Reframing the Limiting Belief

A great exercise to overcoming limiting beliefs is by reframing them. This looks like taking an out of control statement, ie. “I will be demoted if I speak up” to one of control, ie. “I have the power to transition into a new job or another role within the company because I am capable and respected within the organization.” This gives the coachee confidence to change their actions!

The next step is creating accountability to change the limiting belief by choosing small steps to overcome the actions and gain confidence. This can look like:

  1. Sitting up straight in the chair instead of slouching (choosing body language that builds confidence)
  2. Shaking head ‘no’ when you disagree
  3. Going to the person after the meeting to discuss other ideas
  4. Speaking up in the actual meeting

FAQ of Limiting Beliefs

How do I get Rid of My Limiting Beliefs

I highly recommend working with a coach or mentor who can be a sounding board to your limiting beliefs. Often these become so ingrained that they become second nature! It’s hard to see for yourself. However, if you would like to identify these on your own, you can also self-coach. Take the steps above and apply it to your own challenges.

What is a Core Limiting Belief

It’s something that is ‘core’ to your being. Something that you believe to be fundamentally true, but is holding you back from good progress. Often, as children, we establish these for survival. For example, if you are told by your Grandma that eating her food makes her feel loved then you will associate eating other people’s food as showing love.
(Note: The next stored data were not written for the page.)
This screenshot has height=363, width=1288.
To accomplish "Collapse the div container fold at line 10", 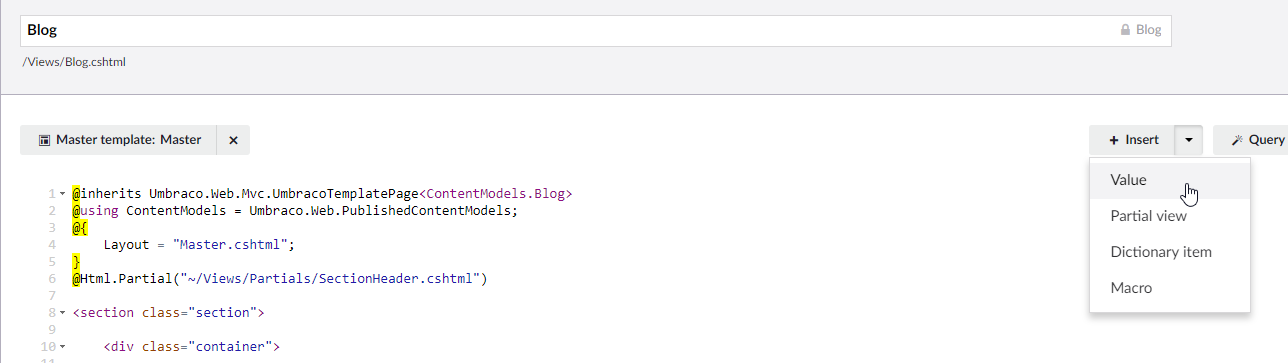I will pyautogui.click(x=62, y=348).
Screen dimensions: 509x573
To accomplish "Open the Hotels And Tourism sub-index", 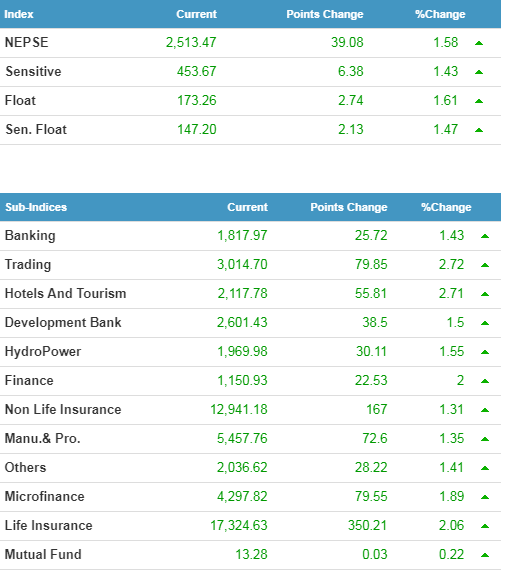I will click(65, 293).
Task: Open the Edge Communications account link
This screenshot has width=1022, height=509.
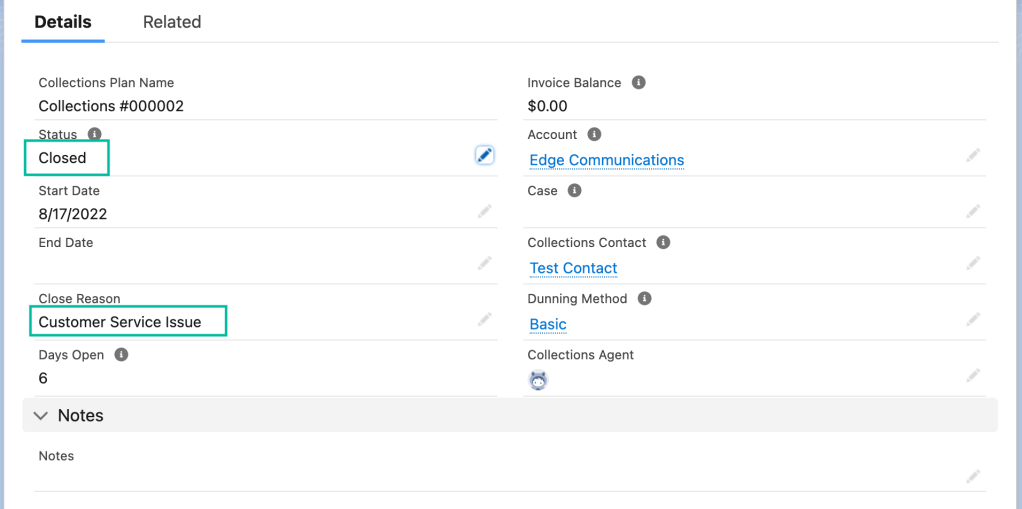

That belief can hinder you from losing weight if you believe it subconsciously and have frequent dinner parties!

How to Overcome Limiting Beliefs

The first step is identifying what they are. The next step is to reframe the belief! For example, if you struggle with assertiveness because you believe that conflict=demotion, it’s reframing to say “Conflict is a necessary part of relationship and feeling uncomfortable is ok. If demotion happens, I am in control and capable to find a new job/ask for a transfer.” It’s giving control back to the person who is feeling the limiting belief.